Items from a dataset
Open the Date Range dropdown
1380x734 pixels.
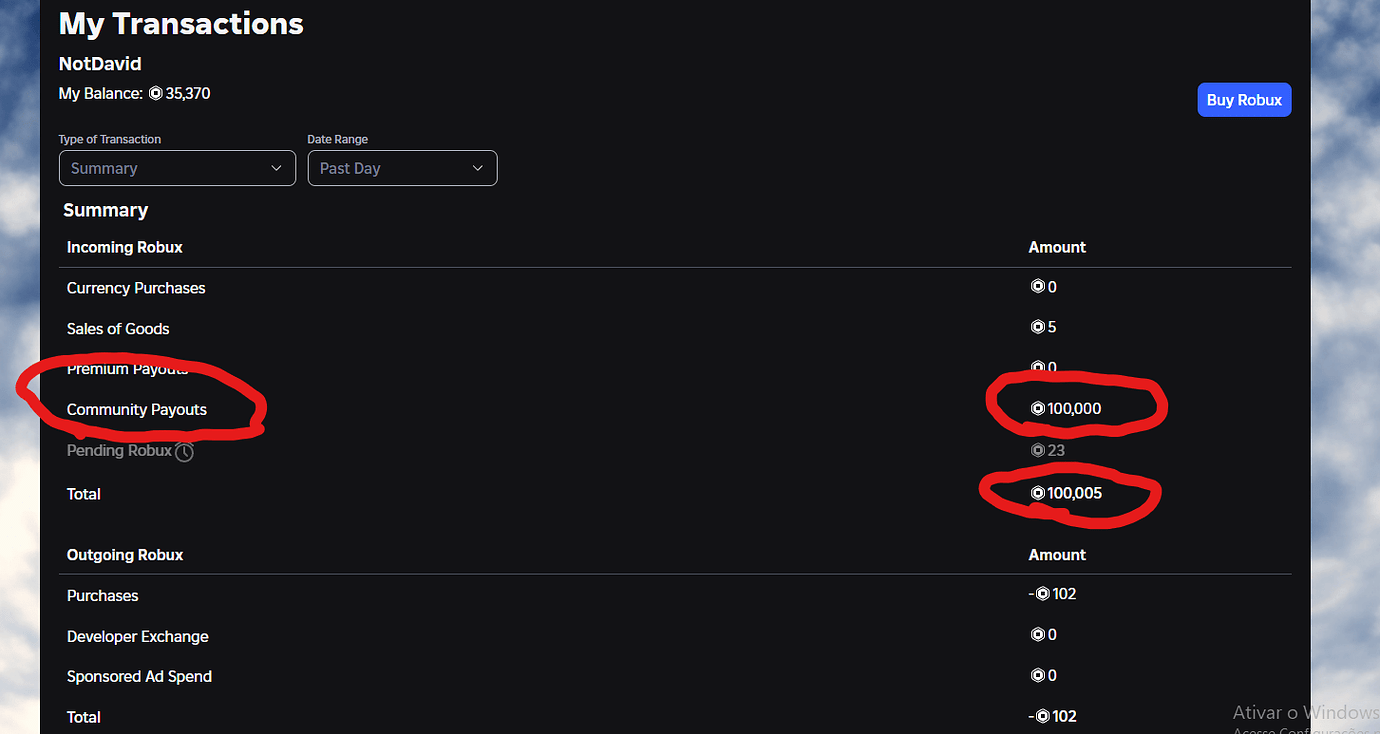402,168

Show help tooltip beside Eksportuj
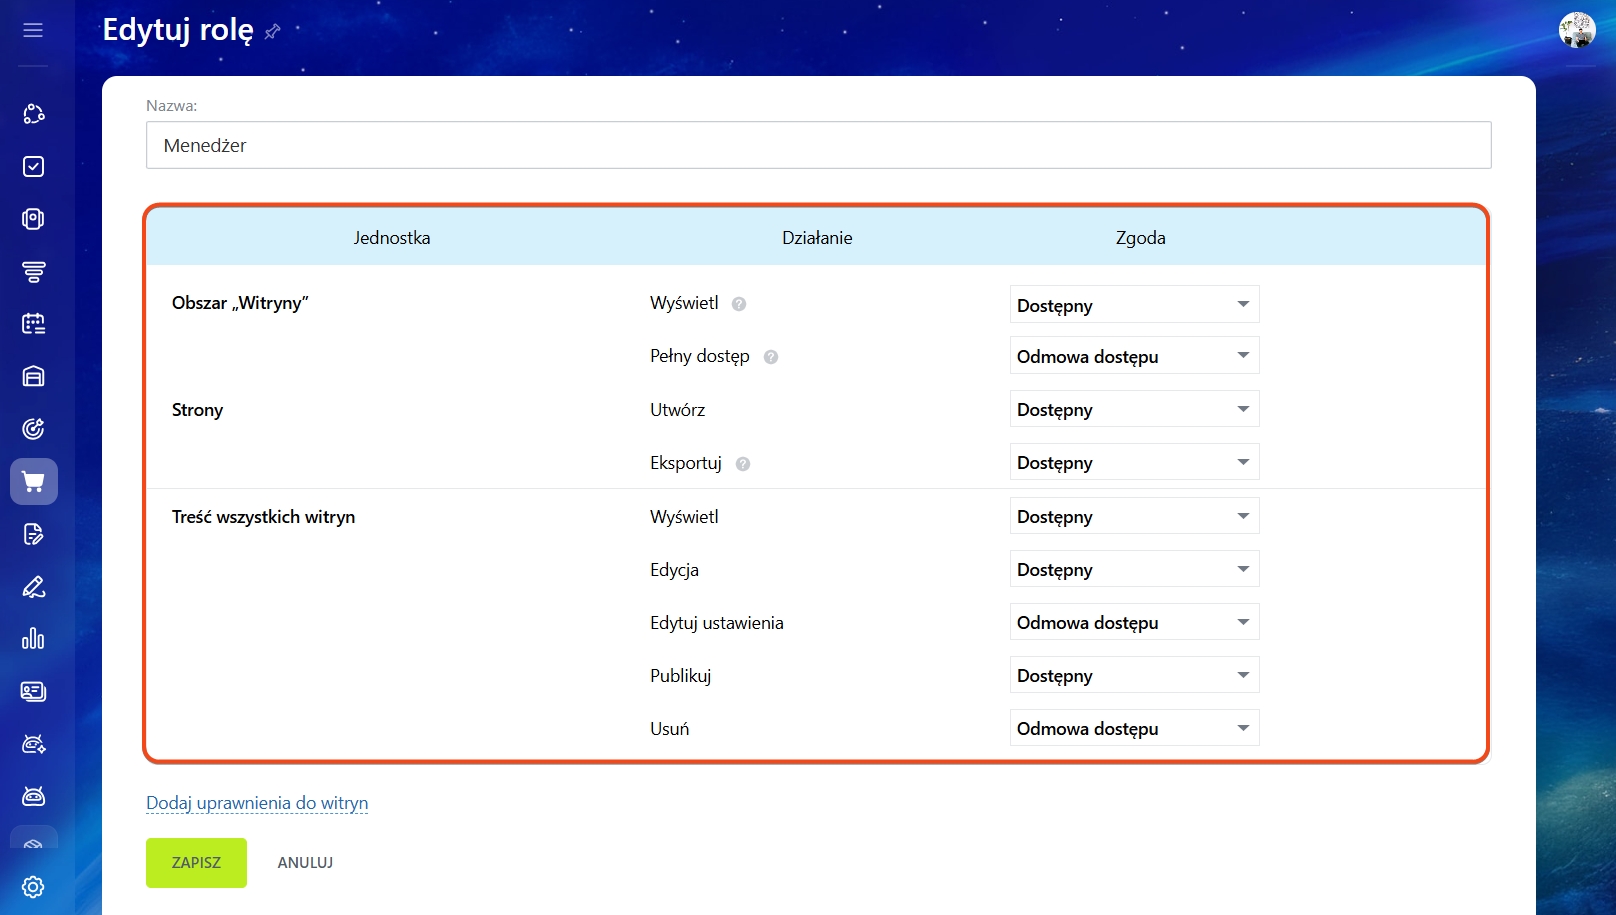pos(743,464)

◆ What the task asks ◆
Each entry above should be printed exactly, and any picture in it left out.

◆ Answer space ◆
Open the Date Range dropdown
1380x734 pixels.
402,168

Show help tooltip beside Eksportuj
pos(743,464)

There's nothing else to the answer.